For each line below that contains the word "Girls", make a copy.

**LISTED ENTRIES**:
◆ ◆ ◆ ◆ ◆ ◆ ◆

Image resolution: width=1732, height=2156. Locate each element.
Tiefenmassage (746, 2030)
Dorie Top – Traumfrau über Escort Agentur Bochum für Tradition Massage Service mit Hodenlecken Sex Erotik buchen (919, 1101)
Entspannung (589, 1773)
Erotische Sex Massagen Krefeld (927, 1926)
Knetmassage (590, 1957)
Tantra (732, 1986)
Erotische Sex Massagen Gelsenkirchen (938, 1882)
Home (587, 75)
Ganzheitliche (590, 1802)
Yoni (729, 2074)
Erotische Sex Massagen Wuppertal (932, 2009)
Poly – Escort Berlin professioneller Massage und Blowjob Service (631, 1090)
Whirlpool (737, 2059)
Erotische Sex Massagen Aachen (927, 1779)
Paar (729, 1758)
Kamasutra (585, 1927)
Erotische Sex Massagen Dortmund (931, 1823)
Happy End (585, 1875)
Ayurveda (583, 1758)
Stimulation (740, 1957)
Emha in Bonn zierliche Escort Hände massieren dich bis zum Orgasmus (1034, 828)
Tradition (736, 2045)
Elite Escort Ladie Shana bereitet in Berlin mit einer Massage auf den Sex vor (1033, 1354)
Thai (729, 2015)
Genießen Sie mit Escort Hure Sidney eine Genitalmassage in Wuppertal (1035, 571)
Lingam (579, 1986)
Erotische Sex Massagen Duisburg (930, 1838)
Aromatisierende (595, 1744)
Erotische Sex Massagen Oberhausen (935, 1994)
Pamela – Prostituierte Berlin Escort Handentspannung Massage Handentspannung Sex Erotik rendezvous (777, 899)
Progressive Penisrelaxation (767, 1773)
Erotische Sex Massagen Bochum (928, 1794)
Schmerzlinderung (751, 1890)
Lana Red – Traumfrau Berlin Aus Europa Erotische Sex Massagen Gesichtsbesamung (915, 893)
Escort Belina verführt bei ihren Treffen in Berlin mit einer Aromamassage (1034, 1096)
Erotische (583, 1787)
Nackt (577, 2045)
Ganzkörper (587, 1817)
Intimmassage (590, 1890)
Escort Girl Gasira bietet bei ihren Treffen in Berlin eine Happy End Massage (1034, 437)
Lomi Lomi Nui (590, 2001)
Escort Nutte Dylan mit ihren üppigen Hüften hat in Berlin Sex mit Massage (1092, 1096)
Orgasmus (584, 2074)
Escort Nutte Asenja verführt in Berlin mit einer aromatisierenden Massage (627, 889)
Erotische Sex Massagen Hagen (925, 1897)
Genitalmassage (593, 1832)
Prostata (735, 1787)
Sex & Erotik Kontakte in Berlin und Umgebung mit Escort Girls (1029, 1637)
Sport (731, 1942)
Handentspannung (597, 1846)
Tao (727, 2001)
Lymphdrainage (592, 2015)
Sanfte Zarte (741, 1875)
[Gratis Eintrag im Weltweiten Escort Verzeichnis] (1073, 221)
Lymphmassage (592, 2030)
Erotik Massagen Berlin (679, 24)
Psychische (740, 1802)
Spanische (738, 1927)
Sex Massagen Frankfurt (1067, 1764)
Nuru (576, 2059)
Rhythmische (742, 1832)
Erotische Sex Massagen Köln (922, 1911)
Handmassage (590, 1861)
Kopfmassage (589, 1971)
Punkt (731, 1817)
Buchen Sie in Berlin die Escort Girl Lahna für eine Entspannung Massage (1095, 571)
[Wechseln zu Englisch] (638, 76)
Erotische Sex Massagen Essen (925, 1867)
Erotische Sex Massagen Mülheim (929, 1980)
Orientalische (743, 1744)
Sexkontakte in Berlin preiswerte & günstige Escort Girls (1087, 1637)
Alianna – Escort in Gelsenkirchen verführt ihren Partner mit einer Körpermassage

◆ ◆ ◆ ◆ ◆ ◆ ◆

**EXERCISE RESPONSE**:
Sex & Erotik Kontakte in Berlin und Umgebung mit Escort Girls (1029, 1637)
Sexkontakte in Berlin preiswerte & günstige Escort Girls (1087, 1637)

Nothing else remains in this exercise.